PASSAGE PROVIDED ▸
Etgar 36

2017 Day Eighteen – Los Angeles

by Benjamin Berner

The concept of lopsided power distribution is an issue inherant to our capitalist society in the United States. This was quite evident as we travelled throughout Los Angeles and encountered culturally-contrasting areas such as South Central LA and Beverly Hills. Economic discrepancies between these two neighborhoods were displayed through homes, infrastructure, and businesses. However, the two neighborhoods interestingly shared something in common: gates surrounding the neighborhoods. The purpose of the gates in South Central LA is to keep the residents in, compared to those in the Hills that keep unwanted people out.

We spoke about the infamous Rodney King riots in 1992, centered around a white police officer’s mistreatment and beating of a black Rodney King. Rather than stopping the riots, we learned that the LAPD formed a blockade around the neighborhoods to contain violence to the rioters’ own neighborhoods. Meanwhile, the similarly-gated communities of Beverly Hills less than four miles away remained untouched.

Walking through Beverly Hills was, personally, a bit unsettling. It seemed as though everything was a bit too polished, modern, and expensive. The entire area just seemed unnecessarily ostentatious, especially in stark contrast to poorer neighborhoods like Watts, Compton, and South Central LA in such close proximity. Admittedly, there were some neat aspects of Beverly Hills, such as interesting fashion stores and lots of really, really nice sports cars.


We took advantage of a cultural phenomenon that started in Los Angeles and that is food trucks. We had lunch where we could choose from a few trucks. 


As a group, we had a chance to speak with Officer Lopes, a member of the Los Angeles Police Department. He provided insight as to how the LAPD works today to reduce crime throughout all neighborhoods in Los Angeles and how the current agenda compares to that of the LAPD in the ’80s and early ’90s. The police department strives to create a bond with the day-to-day citizens they serve and protect through community outreach programs and hiring a diverse staff. Officer Lopes also spoke on how the strict protocol and training methods of the LAPD has significantly reduced police misconduct in recent years. He also spoke at length about reducing crime, especially in poorer neighborhoods. The best way to do so, he said, is to promote trust between citizens and officers. By creating bonds with and getting to know as many people as possible within their assigned neighborhoods, the officers help to discourage crime. In comparison to the ‘stop-all-crime-at-all-costs’ philosophy that many police departments followed in the ’80s and ’90s, this is a very compassionate and effective protocol.

DATA BELOW ▸
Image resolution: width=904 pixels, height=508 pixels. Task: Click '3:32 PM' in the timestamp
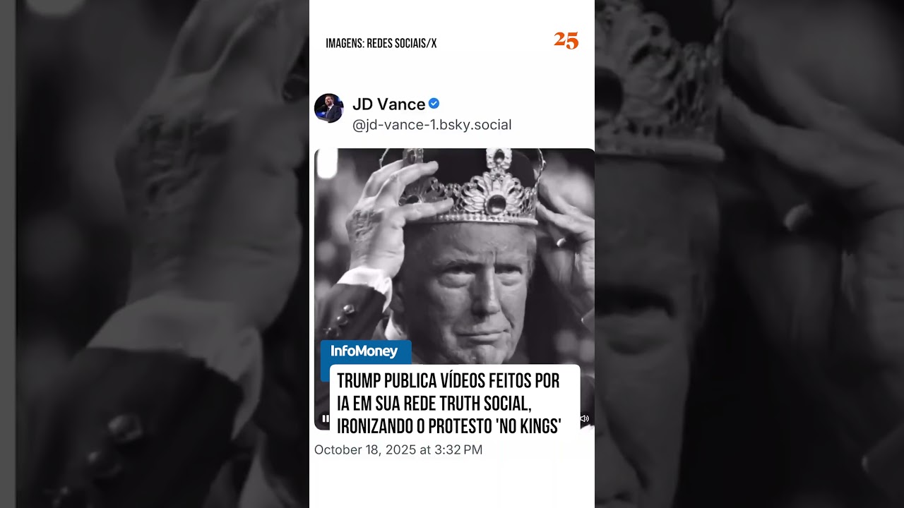[458, 449]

THINGS TO DO ▸
1: Copy everything in the Day Eighteen post from "We spoke about" down to "away remained untouched.", word for word.
2: In the Day Eighteen post, what did Officer Lopes say is the best way to reduce crime?

TASK-BY-TASK OUTPUTS ▸
1:
We spoke about the infamous Rodney King riots in 1992, centered around a white police officer’s mistreatment and beating of a black Rodney King. Rather than stopping the riots, we learned that the LAPD formed a blockade around the neighborhoods to contain violence to the rioters’ own neighborhoods. Meanwhile, the similarly-gated communities of Beverly Hills less than four miles away remained untouched.

2: Promoting trust between citizens and officers.